Paris 2024 has been a story with a happy ending for Khelif.
She took light welterweight gold on Friday night, besting her Chinese opponent in a dominant performance. It was a redemption of sorts. But her Olympics have been marred by allegations over her gender, citing a 2023 decision by a now-discredited boxing regulator to bar her from a women’s tournament.
“As people, we tend to forget that we cannot control nature,” said Semenya, who missed out on a chance at a third Olympic gold over 2019 rules enforcing testosterone levels in women athletes. Semenya had the regulations overturned last year in the European Court of Human Rights.
She said that because athletes train so much, their performance can’t be pinned just on their natural-born differences
But the world hasn’t moved on from the discrimination that Semenya battled through, with Khelif and Taiwanese boxer Lin Yu-ting banned by the now-discredited International Boxing Association in 2023.
In contrast, the Olympics’ governing body, the IOC, has stood resolutely behind the boxers, qualifying their participation based on their gender in their passports, a sharp reversal from the regime Semenya faced.
Khelif was, “born female, was registered female, lived her life as a female, boxed as a female, has a female passport,” with IOC spokesperson Mark Adams said.
The South African applauded the change but called for greater IOC influence across sports to ensure individual federations can’t discriminate against athletes.
The IOC should be “making sure that all athletes that take part in Olympics are well protected,” Semenya said.
“There should not be any other organization that will come in and segregate people, come in, discriminate people, come in, dehumanize people,” she added.
“Psychologically, I will say it does demoralize someone,” she said of the allegations she endured, “you feel dehumanized.”
It’s not just the athletes affected by questions over their gender or suitability to compete, Semenya said. During the games, Khelif’s father weighed into the unevidenced allegations, publicly presenting his daughter’s birth certificate and photos of her as young girl.
“It breaks someone’s heart as a parent,” Semenya – now a mother of two - said.
“Someone who doesn’t know even anything about them, come question them, you know, violate them, you know, in public,” she said, adding that her parents were wounded by her treatment.
“They had to, you know, pretend as it they are fine,” she said, “Psychologically, it destroys them.”
Ahead of her Olympic win, Semenya had a simple piece of advice for Khelif.
“Focus on what you can do best,” she said. “Focus on things that you can control. You know you’re an athlete. You know you’re a woman and you know you’re strong. You can handle this.”
“This talk is just a storm that will always pass.”
Semenya is hyperandrogenous – meaning she has naturally high levels of testosterone – which had landed her at the heart of controversy among athletics regulators over whether she has an unfair advantage.

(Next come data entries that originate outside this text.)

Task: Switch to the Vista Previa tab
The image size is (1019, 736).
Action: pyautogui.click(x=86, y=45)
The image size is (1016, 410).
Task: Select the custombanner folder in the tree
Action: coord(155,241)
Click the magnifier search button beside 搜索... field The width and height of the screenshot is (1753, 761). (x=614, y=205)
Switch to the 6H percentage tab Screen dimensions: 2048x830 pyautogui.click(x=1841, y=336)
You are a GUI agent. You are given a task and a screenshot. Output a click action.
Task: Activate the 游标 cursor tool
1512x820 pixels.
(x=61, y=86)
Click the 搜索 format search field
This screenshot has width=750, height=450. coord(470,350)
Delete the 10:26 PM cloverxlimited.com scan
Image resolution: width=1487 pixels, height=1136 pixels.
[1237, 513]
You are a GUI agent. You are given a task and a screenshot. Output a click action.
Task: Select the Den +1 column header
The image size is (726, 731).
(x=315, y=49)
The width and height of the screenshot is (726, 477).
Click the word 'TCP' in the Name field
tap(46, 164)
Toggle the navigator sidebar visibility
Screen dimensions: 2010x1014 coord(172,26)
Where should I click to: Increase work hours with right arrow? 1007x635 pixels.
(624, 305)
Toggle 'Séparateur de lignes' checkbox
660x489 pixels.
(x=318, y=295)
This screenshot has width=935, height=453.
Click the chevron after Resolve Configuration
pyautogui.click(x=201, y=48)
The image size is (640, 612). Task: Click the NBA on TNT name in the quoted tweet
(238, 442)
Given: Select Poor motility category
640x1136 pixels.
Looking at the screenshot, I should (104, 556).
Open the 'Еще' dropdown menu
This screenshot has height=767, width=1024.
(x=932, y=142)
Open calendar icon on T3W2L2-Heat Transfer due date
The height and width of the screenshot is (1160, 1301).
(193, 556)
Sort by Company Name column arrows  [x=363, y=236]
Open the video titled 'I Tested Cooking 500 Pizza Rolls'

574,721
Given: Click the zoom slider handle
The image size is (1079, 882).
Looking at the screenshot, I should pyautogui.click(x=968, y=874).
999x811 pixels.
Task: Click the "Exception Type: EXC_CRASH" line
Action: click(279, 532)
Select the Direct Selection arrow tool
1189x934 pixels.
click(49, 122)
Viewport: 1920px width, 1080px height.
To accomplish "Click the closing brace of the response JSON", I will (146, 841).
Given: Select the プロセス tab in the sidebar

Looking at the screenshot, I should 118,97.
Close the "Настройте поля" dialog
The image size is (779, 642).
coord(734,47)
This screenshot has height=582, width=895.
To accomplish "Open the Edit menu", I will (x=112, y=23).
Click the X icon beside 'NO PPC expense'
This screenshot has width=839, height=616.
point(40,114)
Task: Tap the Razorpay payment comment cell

After her fight on Friday, Khelif pushed back against the allegations.
“I am fully qualified to take part in this competition. I am a woman like any other woman. I was born a woman. I lived a woman. I competed as a woman,” she said. “There’s no doubt about there. They are enemies of success. This is what I call them. These are the enemies of success and of course, that gives my success a special taste because of these attacks.”
Semenya – who won 800m Olympic gold in both the 2012 and 2016 games – has been locked in a decade-long fight with World Athletics over testosterone regulation.
After losing two appeals with World Athletics (WA), previously known as the IAAF, regarding 2019 rules regulating levels of the hormone in female athletes, last summer she won an appeal with the European Court of Human Rights to end the limits.
She was unable to defend her crown at the Tokyo Olympics due to the rules, which would have forced her to take testosterone-reducing medication.
Variations in people’s reproductive anatomy, chromosome patterns or other traits that may not align with typical binary definitions of female or male are what is defined as differences in sex development (DSD).